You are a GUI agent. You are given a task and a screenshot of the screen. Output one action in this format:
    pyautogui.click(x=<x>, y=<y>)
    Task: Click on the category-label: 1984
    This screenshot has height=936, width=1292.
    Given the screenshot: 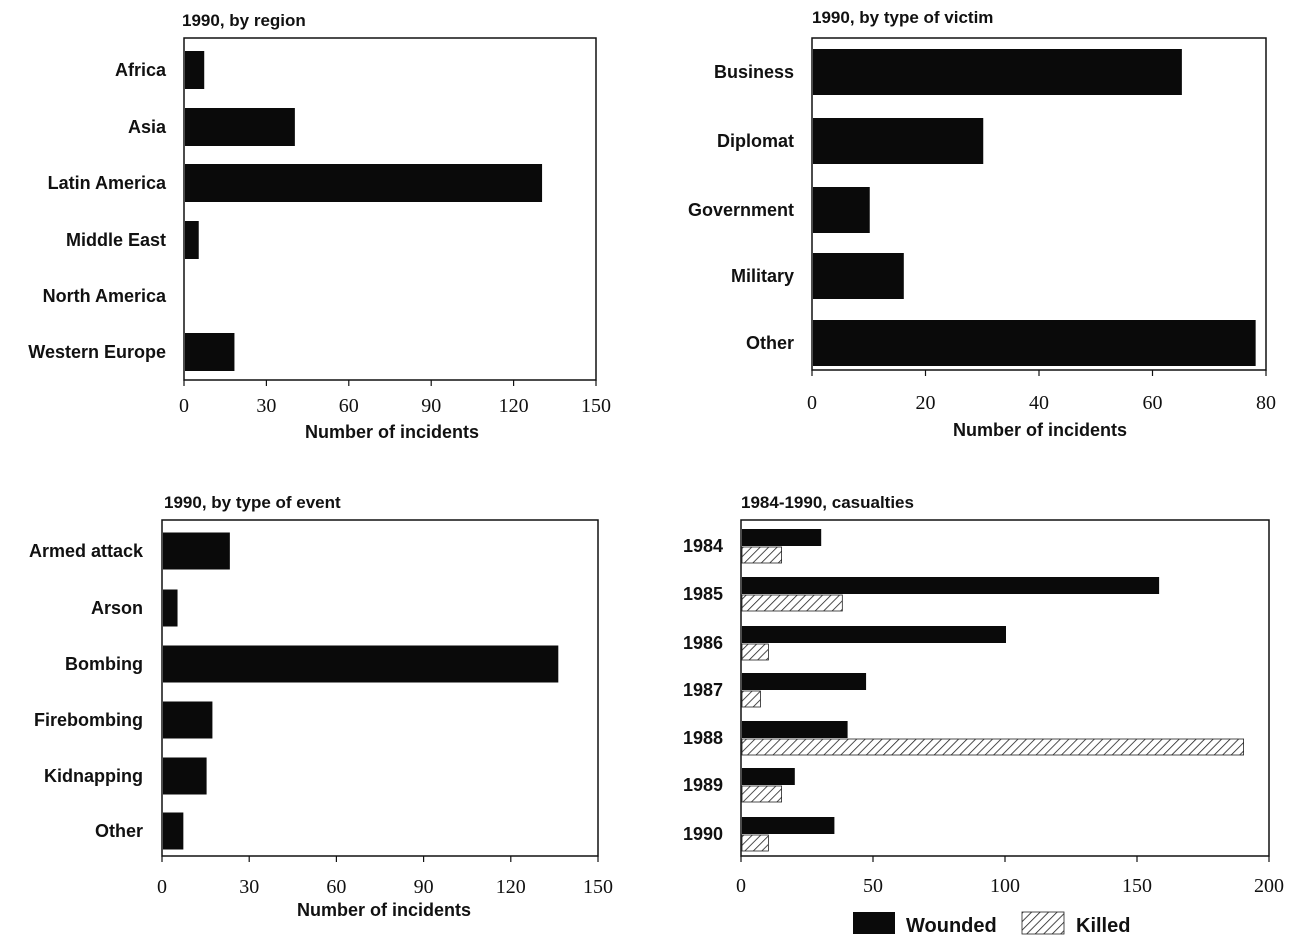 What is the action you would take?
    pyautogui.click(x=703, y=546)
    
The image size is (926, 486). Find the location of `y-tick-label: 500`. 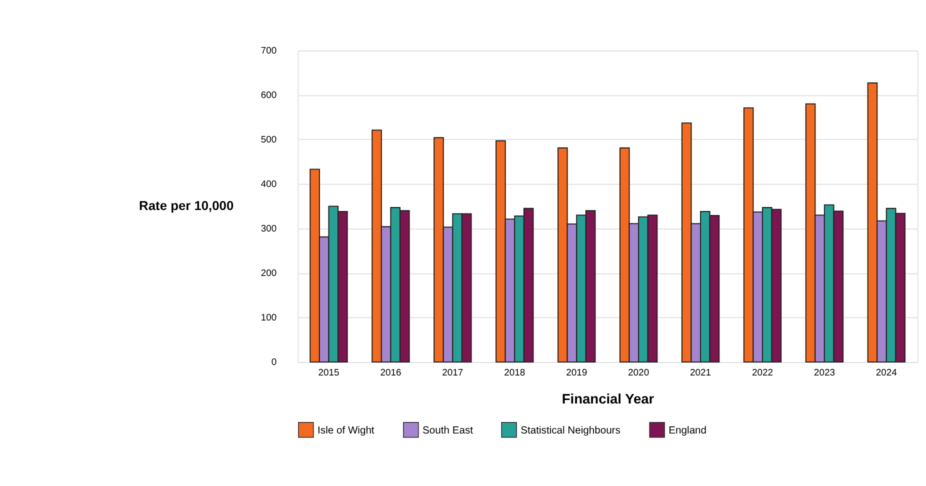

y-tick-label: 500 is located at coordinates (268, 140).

§

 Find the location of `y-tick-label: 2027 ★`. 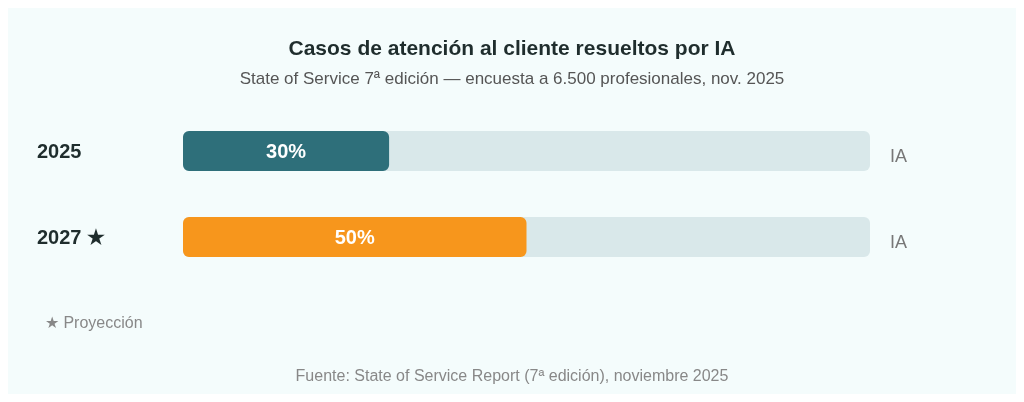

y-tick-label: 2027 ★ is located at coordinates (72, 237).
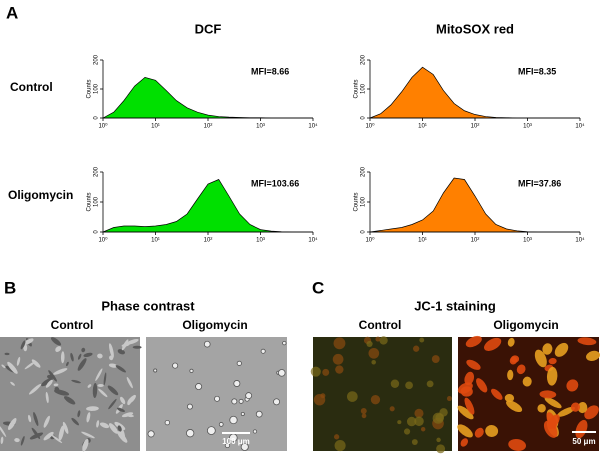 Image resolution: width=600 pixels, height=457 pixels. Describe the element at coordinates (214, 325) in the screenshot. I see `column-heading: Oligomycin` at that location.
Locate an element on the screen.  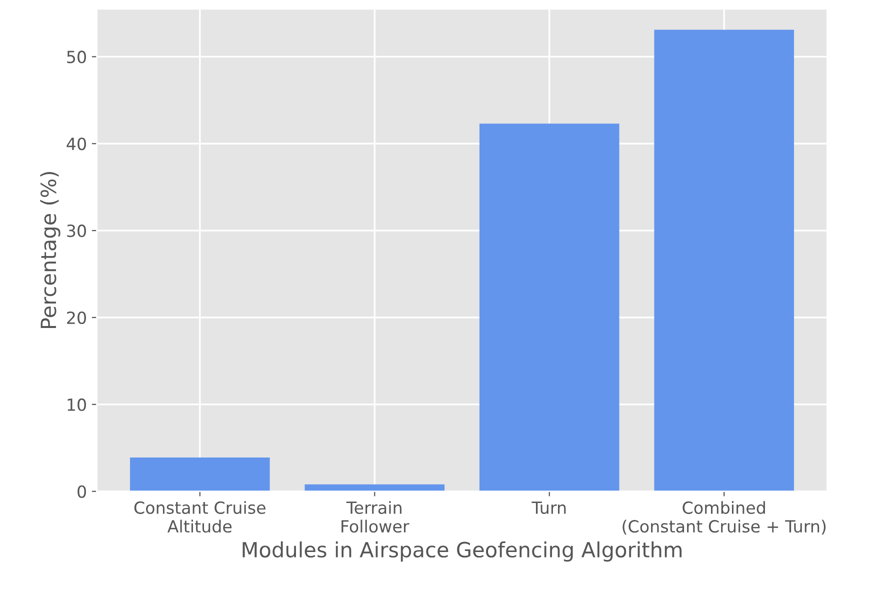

§

## WORK REQUEST
Copy out the lines from the line with "You are a GUI" to the line with "This screenshot has", inclusive.

## TASK OUTPUT
You are a GUI agent. You are given a task and a screenshot of the screen. Output one action in this format:
    pyautogui.click(x=<x>, y=<y>)
    Task: Click on the category-label: 1984
    This screenshot has height=936, width=1292.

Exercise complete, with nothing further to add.